Middle of Week 15

There's not a lot of news this week. Basically, we're a little further than last week and close to recruiting 3D Modelers now that we just about have concepts for them. We should have the male and female character model done and rigged soon, which means recruiting animators next.

There's a few other things I've been wanting to talk about. One, the Valve Employee handbook has been circulating around a bit on the internet. Valve is probably best known for Steam (a game portal), Team Fortress 1 and 2, and the Half Life series. What's interesting about the handbook for new employees is that it makes clear that there are no managers, no bosses, and no leadership in the company. Everyone is equal. They started as a small company and now employ hundreds, but they still let their employees do whatever they want. It makes a point about how each desk has wheels on it, so employees can pick where to move their desk to based on where they should be to do the most good, what needs to be done, and who they need to work with to accomplish it.

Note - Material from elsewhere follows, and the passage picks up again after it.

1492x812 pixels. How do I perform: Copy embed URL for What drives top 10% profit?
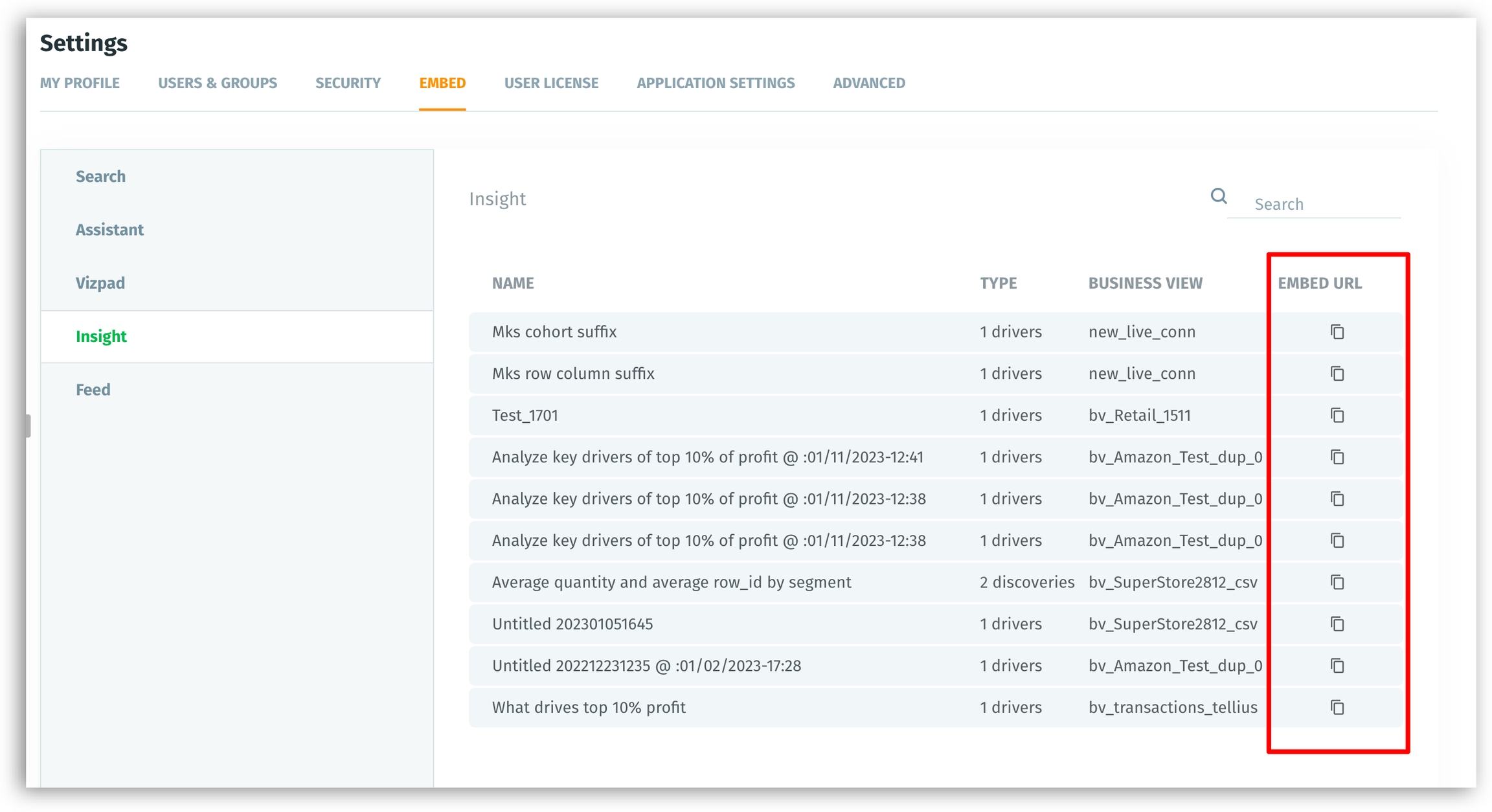pos(1337,707)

This is a bizarre way to run a traditional company. Most people hate their jobs and do the least amount of work they can unless they want a promotion. Most people have no idea how to do the job they're hired for and have to be trained and molded. Employers often complain about the enormous cost and loss of production it takes to train people and how they need that employee to make that money back for the company within a certain time frame.

But the game industry is different. It's an extremely competitive industry where finding very experienced and skilled people are much easier. And despite the fact that people in the game industry often earn less money for comparable work, game developers are often self motivated and driven to make the best product they possibly can. Because of these unusual characteristics, a game company need not operate the way others do. Though as a side note, breaking into the incredibly competitive game industry against people far more experienced and skilled, is a scary thought. How do you get experience if no one will hire you? You do exactly what we're doing.

Of course, I can't really develop Stigma Games into the next Valve right now. We don't have any funding, nor do we have a physical studio yet. So people stress out about their day jobs, paying off student loans, and all that. But we are getting close to that idea.

What else? This isn't really Stigma Games related, but I'm finishing up the game lore for another game studio--one that's actually paying me. And I'm going to pitch a game idea to Loki's Planet that I think will bring in a lot of traffic. I have no idea if Loki's Planet will pay me for developing it for the site. But again, I'm one of those self motivated people that just wants to make games so that's not as important to me.